##### Data for this exercise #####
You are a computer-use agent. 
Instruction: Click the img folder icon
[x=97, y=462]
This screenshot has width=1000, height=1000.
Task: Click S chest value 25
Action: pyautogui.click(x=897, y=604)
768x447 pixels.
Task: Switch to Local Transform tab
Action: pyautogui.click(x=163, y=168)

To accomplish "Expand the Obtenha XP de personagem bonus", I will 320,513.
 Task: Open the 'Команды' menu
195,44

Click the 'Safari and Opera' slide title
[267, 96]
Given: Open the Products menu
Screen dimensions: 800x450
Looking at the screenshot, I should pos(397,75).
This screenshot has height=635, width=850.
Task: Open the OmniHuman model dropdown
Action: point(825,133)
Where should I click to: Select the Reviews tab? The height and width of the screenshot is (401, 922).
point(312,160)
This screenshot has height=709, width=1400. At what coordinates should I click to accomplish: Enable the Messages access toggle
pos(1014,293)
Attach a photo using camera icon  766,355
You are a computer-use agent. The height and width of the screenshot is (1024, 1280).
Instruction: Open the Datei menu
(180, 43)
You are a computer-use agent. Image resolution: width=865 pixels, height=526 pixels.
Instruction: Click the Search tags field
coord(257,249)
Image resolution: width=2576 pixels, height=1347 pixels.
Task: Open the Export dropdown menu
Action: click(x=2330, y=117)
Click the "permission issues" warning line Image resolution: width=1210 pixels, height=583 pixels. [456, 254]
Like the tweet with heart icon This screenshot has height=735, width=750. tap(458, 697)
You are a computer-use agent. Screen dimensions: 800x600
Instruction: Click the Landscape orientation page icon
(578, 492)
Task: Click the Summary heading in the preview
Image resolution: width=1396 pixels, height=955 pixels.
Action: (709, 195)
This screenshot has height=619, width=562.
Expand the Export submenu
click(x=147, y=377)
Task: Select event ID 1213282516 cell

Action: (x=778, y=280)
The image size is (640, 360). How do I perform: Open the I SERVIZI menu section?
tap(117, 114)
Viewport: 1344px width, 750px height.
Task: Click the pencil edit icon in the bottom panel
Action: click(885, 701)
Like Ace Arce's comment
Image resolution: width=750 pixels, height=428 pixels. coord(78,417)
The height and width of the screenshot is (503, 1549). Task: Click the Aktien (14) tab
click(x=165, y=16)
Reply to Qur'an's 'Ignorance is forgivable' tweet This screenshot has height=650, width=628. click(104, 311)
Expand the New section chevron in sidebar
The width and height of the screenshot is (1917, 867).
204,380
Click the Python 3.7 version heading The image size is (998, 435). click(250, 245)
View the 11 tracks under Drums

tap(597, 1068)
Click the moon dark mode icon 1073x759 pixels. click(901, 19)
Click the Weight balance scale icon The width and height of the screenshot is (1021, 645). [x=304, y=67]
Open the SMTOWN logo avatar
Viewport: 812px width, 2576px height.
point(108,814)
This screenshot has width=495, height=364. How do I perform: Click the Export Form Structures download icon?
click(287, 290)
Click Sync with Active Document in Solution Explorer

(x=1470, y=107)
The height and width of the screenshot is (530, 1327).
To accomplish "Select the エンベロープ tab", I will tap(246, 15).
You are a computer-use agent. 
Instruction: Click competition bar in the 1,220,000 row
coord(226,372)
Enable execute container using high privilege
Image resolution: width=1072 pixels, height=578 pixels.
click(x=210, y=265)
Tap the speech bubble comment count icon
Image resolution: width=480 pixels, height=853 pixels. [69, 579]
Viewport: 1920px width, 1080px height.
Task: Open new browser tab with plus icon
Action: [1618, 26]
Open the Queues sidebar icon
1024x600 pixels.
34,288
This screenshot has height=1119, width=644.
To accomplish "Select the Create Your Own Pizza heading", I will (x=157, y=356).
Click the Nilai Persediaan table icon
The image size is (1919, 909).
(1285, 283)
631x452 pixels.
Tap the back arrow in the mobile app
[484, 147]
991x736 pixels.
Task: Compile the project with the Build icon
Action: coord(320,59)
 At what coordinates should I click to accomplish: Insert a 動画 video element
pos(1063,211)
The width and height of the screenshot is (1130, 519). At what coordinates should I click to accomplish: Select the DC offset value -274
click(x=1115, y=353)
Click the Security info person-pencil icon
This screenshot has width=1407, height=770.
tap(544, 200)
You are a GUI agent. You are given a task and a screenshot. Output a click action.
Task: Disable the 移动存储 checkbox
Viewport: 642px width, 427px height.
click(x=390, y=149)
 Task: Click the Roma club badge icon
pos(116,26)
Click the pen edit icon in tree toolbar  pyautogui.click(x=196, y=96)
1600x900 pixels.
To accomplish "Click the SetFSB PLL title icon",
#####
Extract every line of the data above and copy each one unchanged, character for character.

▸ **Result of this exercise**:
You are a computer-use agent. 
Instruction: Click the img folder icon
[x=97, y=462]
This screenshot has width=1000, height=1000.
Task: Click S chest value 25
Action: pyautogui.click(x=897, y=604)
768x447 pixels.
Task: Switch to Local Transform tab
Action: pyautogui.click(x=163, y=168)

To accomplish "Expand the Obtenha XP de personagem bonus", I will 320,513.
 Task: Open the 'Команды' menu
195,44

Click the 'Safari and Opera' slide title
[267, 96]
Given: Open the Products menu
Screen dimensions: 800x450
Looking at the screenshot, I should pos(397,75).
This screenshot has height=635, width=850.
Task: Open the OmniHuman model dropdown
Action: point(825,133)
Where should I click to: Select the Reviews tab? The height and width of the screenshot is (401, 922).
point(312,160)
This screenshot has height=709, width=1400. At what coordinates should I click to accomplish: Enable the Messages access toggle
pos(1014,293)
Attach a photo using camera icon  766,355
You are a computer-use agent. The height and width of the screenshot is (1024, 1280).
Instruction: Open the Datei menu
(180, 43)
You are a computer-use agent. Image resolution: width=865 pixels, height=526 pixels.
Instruction: Click the Search tags field
coord(257,249)
Image resolution: width=2576 pixels, height=1347 pixels.
Task: Open the Export dropdown menu
Action: click(x=2330, y=117)
Click the "permission issues" warning line Image resolution: width=1210 pixels, height=583 pixels. [456, 254]
Like the tweet with heart icon This screenshot has height=735, width=750. tap(458, 697)
You are a computer-use agent. Screen dimensions: 800x600
Instruction: Click the Landscape orientation page icon
(578, 492)
Task: Click the Summary heading in the preview
Image resolution: width=1396 pixels, height=955 pixels.
Action: (709, 195)
This screenshot has height=619, width=562.
Expand the Export submenu
click(x=147, y=377)
Task: Select event ID 1213282516 cell

Action: (x=778, y=280)
The image size is (640, 360). How do I perform: Open the I SERVIZI menu section?
tap(117, 114)
Viewport: 1344px width, 750px height.
Task: Click the pencil edit icon in the bottom panel
Action: click(885, 701)
Like Ace Arce's comment
Image resolution: width=750 pixels, height=428 pixels. coord(78,417)
The height and width of the screenshot is (503, 1549). Task: Click the Aktien (14) tab
click(x=165, y=16)
Reply to Qur'an's 'Ignorance is forgivable' tweet This screenshot has height=650, width=628. click(104, 311)
Expand the New section chevron in sidebar
The width and height of the screenshot is (1917, 867).
204,380
Click the Python 3.7 version heading The image size is (998, 435). click(250, 245)
View the 11 tracks under Drums

tap(597, 1068)
Click the moon dark mode icon 1073x759 pixels. click(901, 19)
Click the Weight balance scale icon The width and height of the screenshot is (1021, 645). [x=304, y=67]
Open the SMTOWN logo avatar
Viewport: 812px width, 2576px height.
point(108,814)
This screenshot has width=495, height=364. How do I perform: Click the Export Form Structures download icon?
click(287, 290)
Click Sync with Active Document in Solution Explorer

(x=1470, y=107)
The height and width of the screenshot is (530, 1327).
To accomplish "Select the エンベロープ tab", I will tap(246, 15).
You are a computer-use agent. 
Instruction: Click competition bar in the 1,220,000 row
coord(226,372)
Enable execute container using high privilege
Image resolution: width=1072 pixels, height=578 pixels.
click(x=210, y=265)
Tap the speech bubble comment count icon
Image resolution: width=480 pixels, height=853 pixels. [69, 579]
Viewport: 1920px width, 1080px height.
Task: Open new browser tab with plus icon
Action: [1618, 26]
Open the Queues sidebar icon
1024x600 pixels.
34,288
This screenshot has height=1119, width=644.
To accomplish "Select the Create Your Own Pizza heading", I will (x=157, y=356).
Click the Nilai Persediaan table icon
The image size is (1919, 909).
(1285, 283)
631x452 pixels.
Tap the back arrow in the mobile app
[484, 147]
991x736 pixels.
Task: Compile the project with the Build icon
Action: coord(320,59)
 At what coordinates should I click to accomplish: Insert a 動画 video element
pos(1063,211)
The width and height of the screenshot is (1130, 519). At what coordinates should I click to accomplish: Select the DC offset value -274
click(x=1115, y=353)
Click the Security info person-pencil icon
This screenshot has width=1407, height=770.
tap(544, 200)
You are a GUI agent. You are given a task and a screenshot. Output a click action.
Task: Disable the 移动存储 checkbox
Viewport: 642px width, 427px height.
click(x=390, y=149)
 Task: Click the Roma club badge icon
pos(116,26)
Click the pen edit icon in tree toolbar  pyautogui.click(x=196, y=96)
1600x900 pixels.
To accomplish "Click the SetFSB PLL title icon",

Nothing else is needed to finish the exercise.